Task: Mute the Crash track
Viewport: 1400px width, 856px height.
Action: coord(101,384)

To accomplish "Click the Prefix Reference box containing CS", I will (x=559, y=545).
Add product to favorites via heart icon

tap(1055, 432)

_ _ _

◆ WHAT THIS TASK INVOLVES: Set out exactly the run of lines that begins at the line holding "Viewport: 1400px width, 856px height." and ends at the last line of the data.

◆ EXERCISE SOLUTION:
Viewport: 1400px width, 856px height.
Action: coord(101,384)

To accomplish "Click the Prefix Reference box containing CS", I will (x=559, y=545).
Add product to favorites via heart icon

tap(1055, 432)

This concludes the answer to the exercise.